Due to a provision in the Tax Cuts and Jobs Act (TCJA) – legislation, comprising tax reform and signed into law in December 2017- a corporation with a fiscal year that includes Jan. 1, 2018, will pay federal income tax using a blended tax rate instead of the flat 21 percent tax rate under the TCJA that would generally apply to taxable years beginning after Dec. 31, 2017.
This might not apply to your business, but in many cases, U.S. corporations elect to use a fiscal year end and not a calendar year end for federal income tax reporting purposes. As always, it’s advisable to check with your CPA or tax professional to ensure you’re receiving all the tax benefits possible – and to keep up with ever-changing tax reform.

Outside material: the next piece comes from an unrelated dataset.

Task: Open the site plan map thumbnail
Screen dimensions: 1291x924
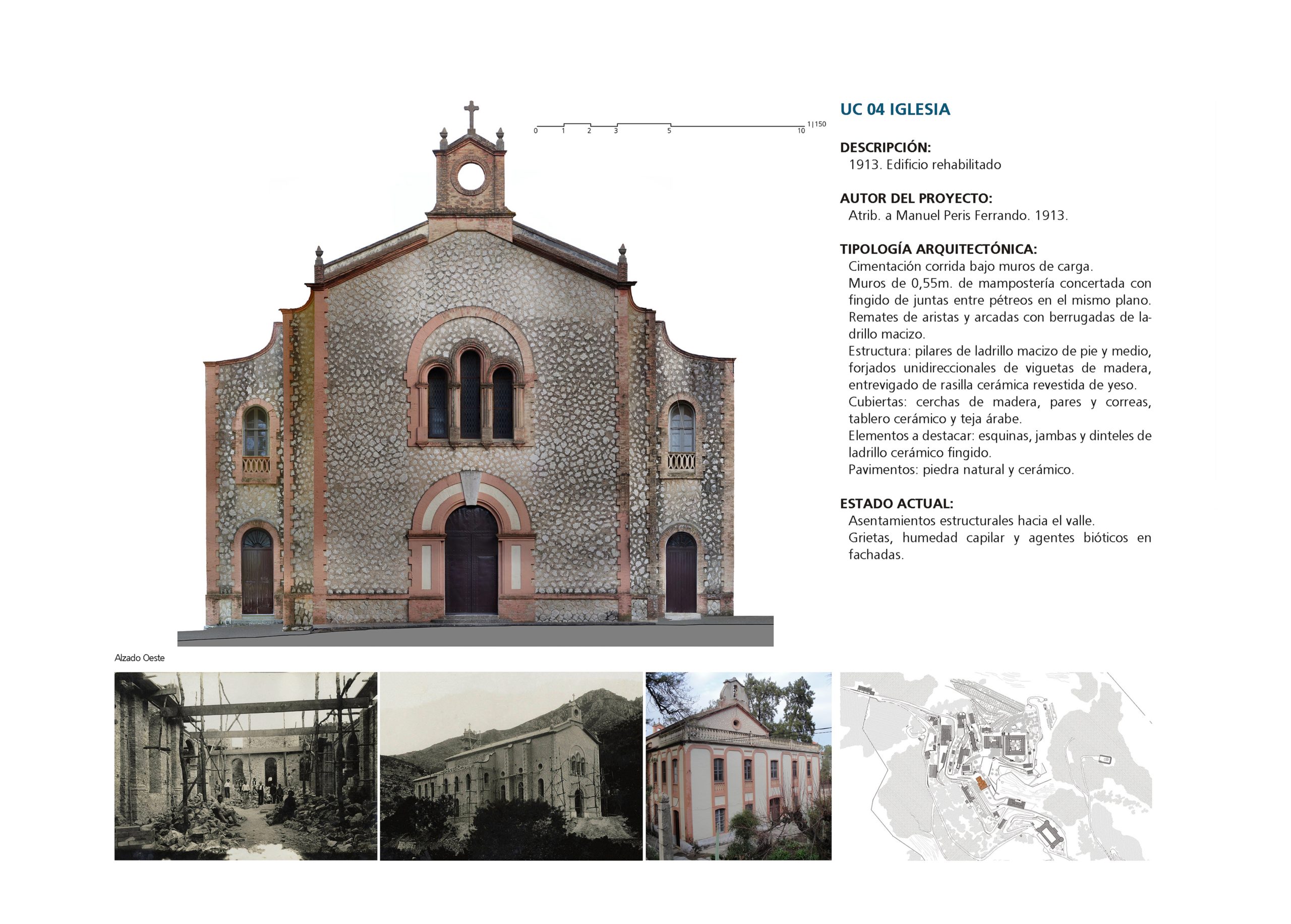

Corporations determine their federal income tax for fiscal years that include Jan. 1, 2018, by first calculating their tax for the entire taxable year using the tax rates in effect prior to tax reform and then calculating their tax using the new 21 percent rate, subsequently proportioning each tax amount based on the number of days in the taxable year when the different rates were in effect. The sum of these two amounts is the corporation’s federal income tax for the fiscal year.
The blended rate applies to all fiscal year corporations whose fiscal year includes Jan. 1, 2018. Fiscal year corporations that have already filed their federal income tax returns that do not reflect the blended rate may want to consider filing an amended return.
The federal sequester law remains in effect for the 2018 federal fiscal year. Corporations need to be aware of how this may affect their tax credits and refunds. Revised forms and instructions can be found on IRS.gov.